3. Flood the Mailbox
Don’t just apply for a single job and wait to hear back. Who knows how long this can take. Moreover, while you’re patiently waiting for a single response, you could be missing out on dozens of other opportunities. Instead, take a shot at a position you don’t feel qualified for yet; you might surprise yourself.
Set a goal to send your resume to a variety of different companies. You could aim to send out one new application each day or a set amount of 10-20 by the end of the month. Job posting website Indeed recommends you send even more than that, up to 10-15 applications a week or 2-3 per day.
Even if they don’t have a job posting listed, send them your resume in an email just to reach out. Then, you might hear back from an organization that is at least willing to guide you in the right direction.

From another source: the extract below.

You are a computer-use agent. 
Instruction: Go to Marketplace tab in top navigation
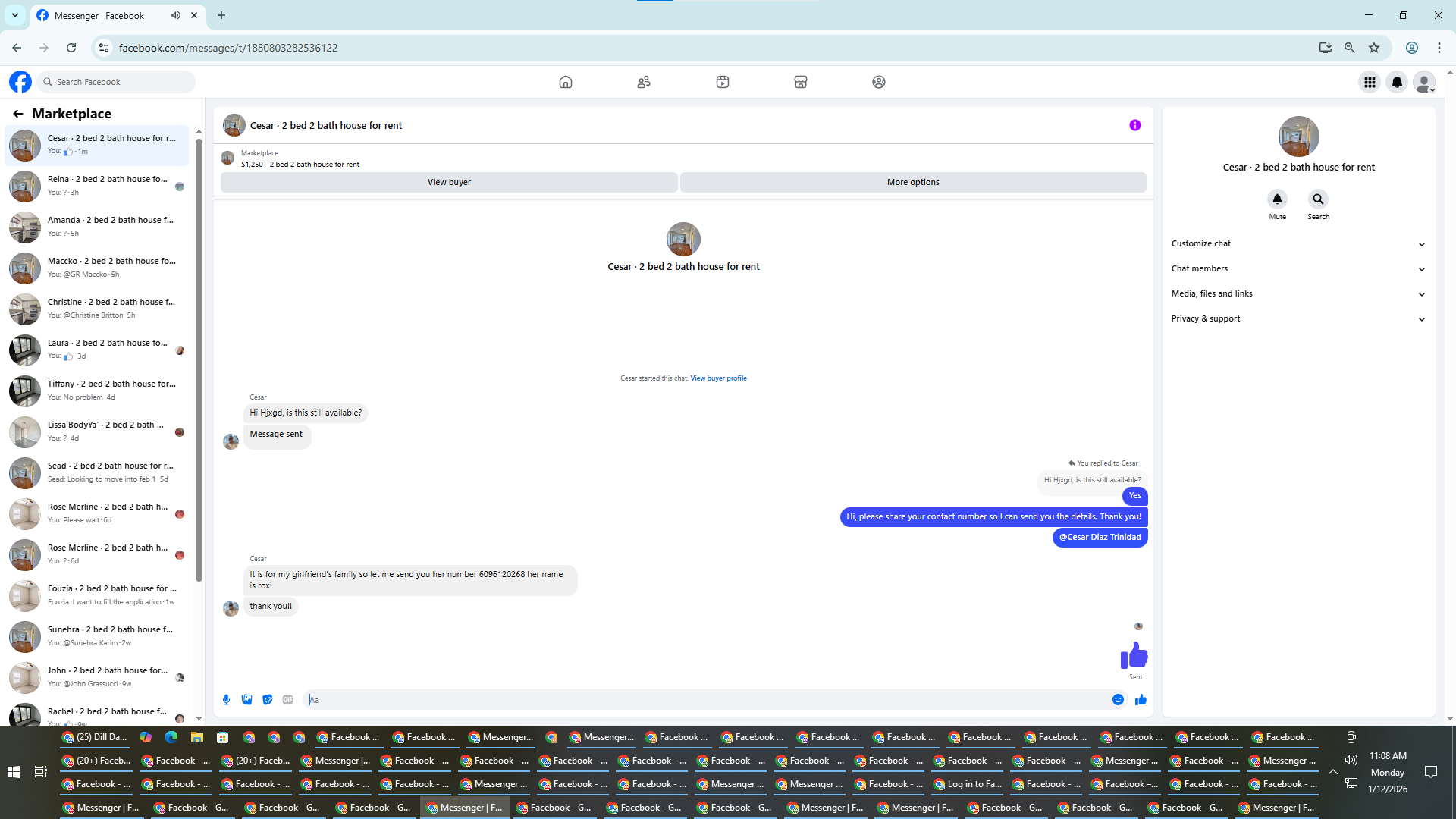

4. Take Advantage of Networking
That segues nicely into this next section. Networking is your best friend when looking for a new job. Having reliable connections can get you to people and places you had no idea existed or couldn’t find independently.

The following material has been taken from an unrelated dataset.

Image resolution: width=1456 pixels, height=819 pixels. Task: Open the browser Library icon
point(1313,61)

For example, you might inquire at a local hospital if they have any job openings available even though none are posted. Even so, you might be able to connect with someone who has a friend running a local clinic that is hiring. Without networking with the hospital, you might have never found this job opportunity.
Another great way to network is through social media. Websites such as LinkedIn provide a great platform for connecting with industry leaders and professionals from around the world, not just in your local community. You can get great advice from here as well as access to certification courses to advance your education and career.
5. Take an Internship
Sometimes you just need to find a way to get your foot in the door. An internship can do just that, giving you training and networking opportunities that would otherwise be unavailable to you. For example, it’s a lot easier to get an internship at Google than to become employed there without a previous relationship.

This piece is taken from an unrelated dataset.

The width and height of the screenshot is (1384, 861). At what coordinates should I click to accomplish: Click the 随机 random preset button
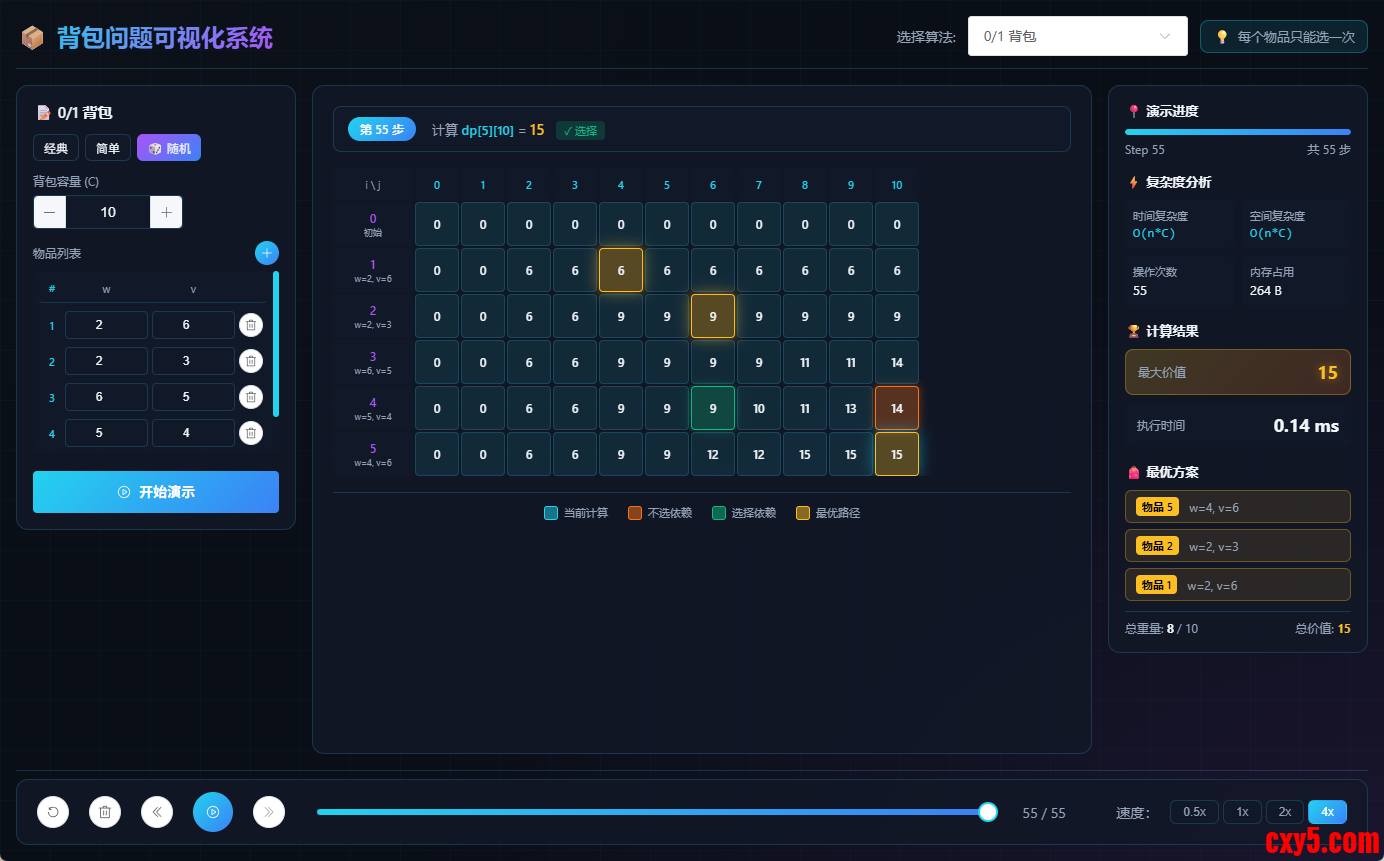169,148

Unfortunately, many internships are unpaid or pay a lot less than regular employment. This can be a tough situation for someone looking for a job to pay the bills. However, a part-time internship at a more promising company or in a new field you’re interested in might make for a bountiful long-term investment.
6. Steady the Course
Don’t let your job search impact your work performance at your current employer if you do, in fact, have on. Many companies will contact former employers to inquire about you as a worker. But, of course, you want them to say only good things about you, so don’t cut the slack even if you’re planning on making a move.
Also, don’t give up. Job searches can get exhausting quickly when applications are sent back, and doors seem always to be closing. Instead, keep working on improving yourself, networking, and seeking out opportunities and eventually, you’ll find an opening.
Best of luck on your job search now and any time in the future you look for a change of scenery. Keep these tips in mind and bet on yourself. You’ll be amazed by what you’re able to accomplish.